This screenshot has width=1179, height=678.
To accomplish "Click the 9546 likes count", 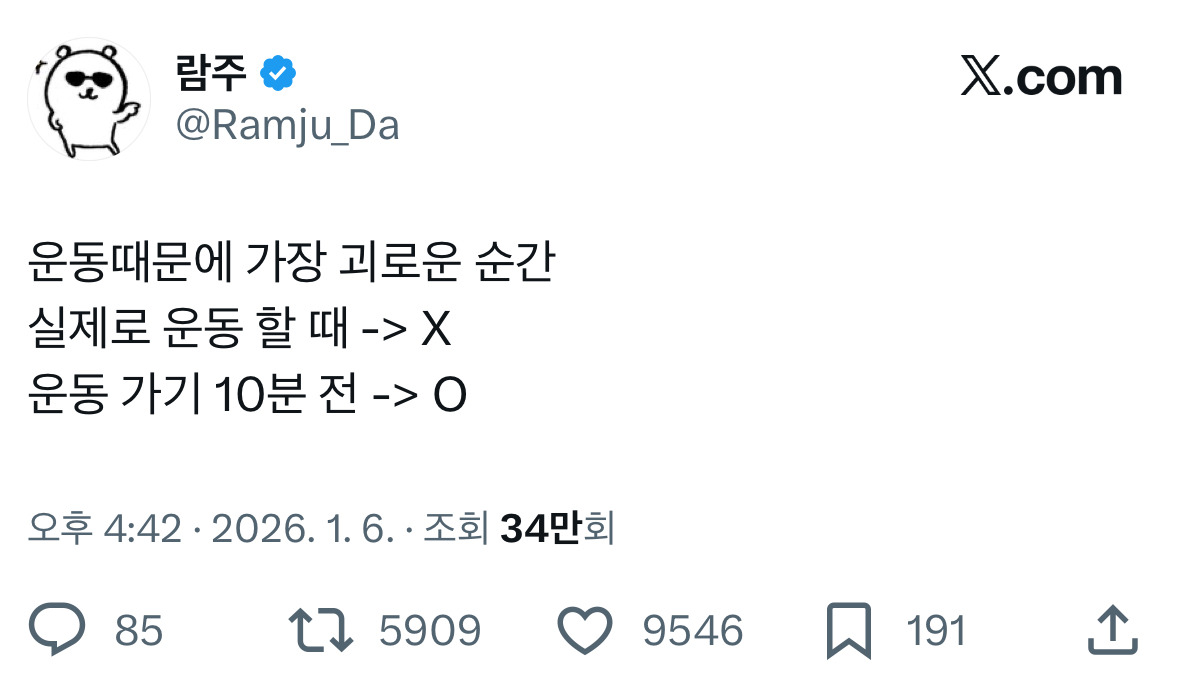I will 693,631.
==
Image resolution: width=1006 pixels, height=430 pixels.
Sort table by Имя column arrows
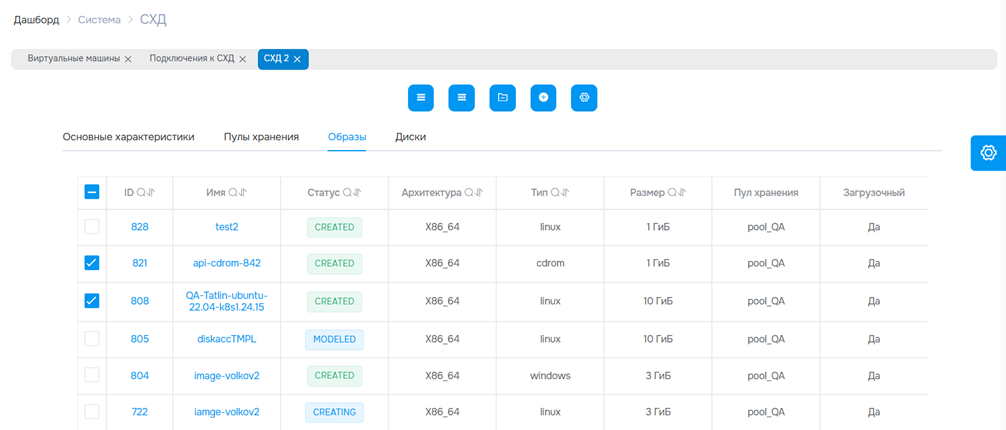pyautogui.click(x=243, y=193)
...
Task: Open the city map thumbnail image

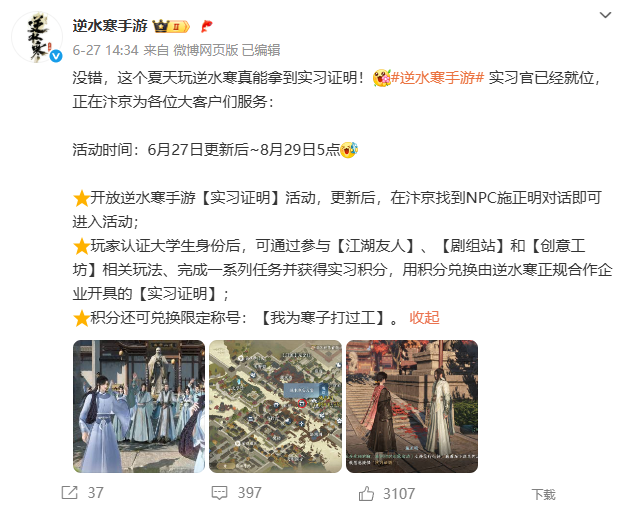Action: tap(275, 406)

Exercise description |
For every line above that holds the word "height", report the whole line.

Solution for this task |
This screenshot has width=1179, height=678.
Image resolution: width=1006 pixels, height=430 pixels.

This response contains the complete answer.